Thursday, September 04, 2008 |
Cub-plete Game Shutout: Astros 4, Cubs 0
Yesterday's loss was front-page news on the Chicago Tribune, and who could blame them? Two shutouts in three games, and only the third series loss the Cubs have suffered since the break; it's not quite panic mode, not with this series ending a long stretch of uninterrupted games (their last day off was August 18), but the proximity to the postseason inspires nervousness.
Randy Wolf pitched a complete game shutout, something he has only accomplished eight times in his career, and the last one was over four years ago.
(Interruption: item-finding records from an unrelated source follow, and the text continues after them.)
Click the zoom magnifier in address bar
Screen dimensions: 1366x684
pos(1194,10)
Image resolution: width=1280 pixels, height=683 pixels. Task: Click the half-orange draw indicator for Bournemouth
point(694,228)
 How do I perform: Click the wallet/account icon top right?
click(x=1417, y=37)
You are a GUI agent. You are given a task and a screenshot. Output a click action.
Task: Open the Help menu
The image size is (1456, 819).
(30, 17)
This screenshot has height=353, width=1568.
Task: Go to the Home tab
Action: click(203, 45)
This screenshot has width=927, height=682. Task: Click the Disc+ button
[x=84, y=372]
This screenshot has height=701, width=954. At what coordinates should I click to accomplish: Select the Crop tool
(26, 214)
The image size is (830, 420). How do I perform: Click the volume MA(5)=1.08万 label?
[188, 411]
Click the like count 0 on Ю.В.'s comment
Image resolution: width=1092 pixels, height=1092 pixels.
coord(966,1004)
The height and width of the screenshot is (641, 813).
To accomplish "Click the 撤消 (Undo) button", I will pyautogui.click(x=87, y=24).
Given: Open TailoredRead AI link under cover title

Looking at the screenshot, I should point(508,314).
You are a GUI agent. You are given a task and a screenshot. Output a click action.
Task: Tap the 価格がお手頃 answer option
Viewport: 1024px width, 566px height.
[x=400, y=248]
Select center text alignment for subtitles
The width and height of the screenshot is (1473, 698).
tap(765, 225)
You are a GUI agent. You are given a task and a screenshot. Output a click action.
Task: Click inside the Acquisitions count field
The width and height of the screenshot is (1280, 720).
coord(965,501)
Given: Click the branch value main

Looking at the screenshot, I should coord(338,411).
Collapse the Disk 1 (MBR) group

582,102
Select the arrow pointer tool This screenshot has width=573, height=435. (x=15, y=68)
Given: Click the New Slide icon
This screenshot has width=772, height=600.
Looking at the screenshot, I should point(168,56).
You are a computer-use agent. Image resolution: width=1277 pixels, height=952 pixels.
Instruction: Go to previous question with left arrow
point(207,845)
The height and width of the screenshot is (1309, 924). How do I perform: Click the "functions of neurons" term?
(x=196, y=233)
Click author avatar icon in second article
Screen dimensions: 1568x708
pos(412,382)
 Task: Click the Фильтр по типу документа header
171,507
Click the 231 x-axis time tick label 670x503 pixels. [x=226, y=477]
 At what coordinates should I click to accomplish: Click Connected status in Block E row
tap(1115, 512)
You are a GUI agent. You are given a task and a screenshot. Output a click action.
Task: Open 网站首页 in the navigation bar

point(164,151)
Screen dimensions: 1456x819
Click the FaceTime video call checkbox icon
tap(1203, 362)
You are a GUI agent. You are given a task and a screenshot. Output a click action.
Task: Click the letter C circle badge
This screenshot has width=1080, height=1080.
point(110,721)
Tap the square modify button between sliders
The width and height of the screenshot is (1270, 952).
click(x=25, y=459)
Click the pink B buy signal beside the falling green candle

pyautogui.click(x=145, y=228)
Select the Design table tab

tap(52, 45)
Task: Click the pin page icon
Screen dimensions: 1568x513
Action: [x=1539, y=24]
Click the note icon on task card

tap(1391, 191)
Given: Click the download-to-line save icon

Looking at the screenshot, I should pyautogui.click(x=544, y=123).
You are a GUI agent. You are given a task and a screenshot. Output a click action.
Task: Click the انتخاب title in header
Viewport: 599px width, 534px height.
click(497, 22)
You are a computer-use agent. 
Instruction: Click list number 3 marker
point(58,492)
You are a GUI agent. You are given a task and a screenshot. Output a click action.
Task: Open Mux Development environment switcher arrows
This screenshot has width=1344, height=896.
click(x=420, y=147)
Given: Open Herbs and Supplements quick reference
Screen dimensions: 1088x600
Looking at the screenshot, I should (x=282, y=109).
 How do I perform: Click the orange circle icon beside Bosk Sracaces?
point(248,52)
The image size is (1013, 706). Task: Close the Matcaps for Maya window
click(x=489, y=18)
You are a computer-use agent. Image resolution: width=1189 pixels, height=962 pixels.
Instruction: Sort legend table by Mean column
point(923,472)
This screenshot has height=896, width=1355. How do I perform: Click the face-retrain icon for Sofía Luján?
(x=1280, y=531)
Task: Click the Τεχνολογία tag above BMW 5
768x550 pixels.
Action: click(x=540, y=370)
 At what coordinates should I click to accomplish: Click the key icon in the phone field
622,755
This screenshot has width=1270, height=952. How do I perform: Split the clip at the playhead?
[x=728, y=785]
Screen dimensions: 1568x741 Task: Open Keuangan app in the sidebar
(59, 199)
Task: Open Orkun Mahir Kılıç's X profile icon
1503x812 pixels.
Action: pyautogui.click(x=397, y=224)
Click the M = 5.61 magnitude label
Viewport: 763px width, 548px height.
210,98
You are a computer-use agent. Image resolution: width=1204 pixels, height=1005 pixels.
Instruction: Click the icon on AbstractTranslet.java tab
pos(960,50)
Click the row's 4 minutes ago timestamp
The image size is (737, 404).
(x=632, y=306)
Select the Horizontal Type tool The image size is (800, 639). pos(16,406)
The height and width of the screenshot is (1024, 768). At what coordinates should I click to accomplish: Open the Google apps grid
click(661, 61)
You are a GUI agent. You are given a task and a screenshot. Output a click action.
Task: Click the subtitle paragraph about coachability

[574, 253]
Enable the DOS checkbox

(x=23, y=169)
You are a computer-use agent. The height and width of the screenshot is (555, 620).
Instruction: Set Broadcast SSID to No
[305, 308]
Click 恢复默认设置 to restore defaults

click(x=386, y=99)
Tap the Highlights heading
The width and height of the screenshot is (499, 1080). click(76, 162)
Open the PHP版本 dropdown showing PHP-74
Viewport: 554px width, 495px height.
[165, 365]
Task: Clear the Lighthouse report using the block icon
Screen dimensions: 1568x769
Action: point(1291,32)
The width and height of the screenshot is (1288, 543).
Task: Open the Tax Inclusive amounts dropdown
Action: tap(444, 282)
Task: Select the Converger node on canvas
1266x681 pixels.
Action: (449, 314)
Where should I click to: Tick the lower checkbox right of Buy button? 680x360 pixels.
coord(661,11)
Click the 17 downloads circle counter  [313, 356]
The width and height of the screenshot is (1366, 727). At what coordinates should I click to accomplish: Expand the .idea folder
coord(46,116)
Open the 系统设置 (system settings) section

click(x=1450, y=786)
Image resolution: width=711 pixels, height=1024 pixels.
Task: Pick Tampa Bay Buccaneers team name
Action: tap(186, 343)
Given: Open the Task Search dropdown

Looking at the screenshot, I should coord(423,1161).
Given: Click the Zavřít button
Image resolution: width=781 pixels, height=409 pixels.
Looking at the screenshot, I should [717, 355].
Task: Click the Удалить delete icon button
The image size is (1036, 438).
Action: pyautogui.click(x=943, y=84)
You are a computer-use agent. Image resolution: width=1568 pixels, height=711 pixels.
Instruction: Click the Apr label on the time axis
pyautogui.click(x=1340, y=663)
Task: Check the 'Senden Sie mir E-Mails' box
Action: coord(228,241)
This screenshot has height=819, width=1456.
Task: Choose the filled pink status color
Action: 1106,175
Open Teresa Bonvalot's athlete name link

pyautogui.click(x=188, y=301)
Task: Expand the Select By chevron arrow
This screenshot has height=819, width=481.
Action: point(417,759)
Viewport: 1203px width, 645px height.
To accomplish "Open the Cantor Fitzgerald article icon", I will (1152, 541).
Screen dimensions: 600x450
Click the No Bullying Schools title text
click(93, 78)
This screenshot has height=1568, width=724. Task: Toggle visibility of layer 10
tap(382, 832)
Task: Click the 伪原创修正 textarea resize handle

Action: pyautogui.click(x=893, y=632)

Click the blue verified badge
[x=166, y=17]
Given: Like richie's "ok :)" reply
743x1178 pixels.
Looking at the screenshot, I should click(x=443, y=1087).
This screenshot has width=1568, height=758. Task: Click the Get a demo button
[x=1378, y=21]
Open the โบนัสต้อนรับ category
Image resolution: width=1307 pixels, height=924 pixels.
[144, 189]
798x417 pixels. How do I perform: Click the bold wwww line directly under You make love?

He was helped numerous times by winds blowing steadily into the park from the outfield toward home plate; the Yahoo AP box score shows it as 12 MPH, but the big American flag on the main flagpole snapped almost straight out the whole night, and if you asked me, up where it counted the wind was more like 20-25 MPH. Helen counted about six to eight hard-hit, high flyballs hit by the Cubs that ended up in gloves around the warning track, and so even Wrigley Field weather conspired against the Cubs.
In fact, the only real scoring opportunity the Cubs had came in the fifth, after Ronnie Cedeño reached on a leadoff walk. Pushed to second on Ryan Dempster's second successful sac bunt of the night, Alfonso Soriano singled, and Cedeño made a mad dash to home plate, where he was gunned down by a fine throw by the 'Stros' left fielder, Ty Wigginton. Ryan Theriot flied out to center (another one of those warning-track shots), and that was that.
Oddly, considering the weather, Houston scored two of their four runs on a two-out homer to Wigginton, but the other two scored on singles as befit the weather. Ryan Dempster who had been all but unstoppable at home, took only his third loss at Wrigley, going 12-3 at Wrigley on the season.
The Cubs now have lost five straight, at times looking terrible; so far, they have lost only a game's lead on the Brewers thanks to a nearly equally bad stretch by that team. The bigger problem will be Carlos Zambrano's unknown shoulder problems, and whether the bullpen will hold up with the constant use it's seen of late, and the long stretches without days off. If ever even the most distant of postseason aspirants, the Dodgers, looked like they could trick their way into a World Series, this might be a year they could pull it off.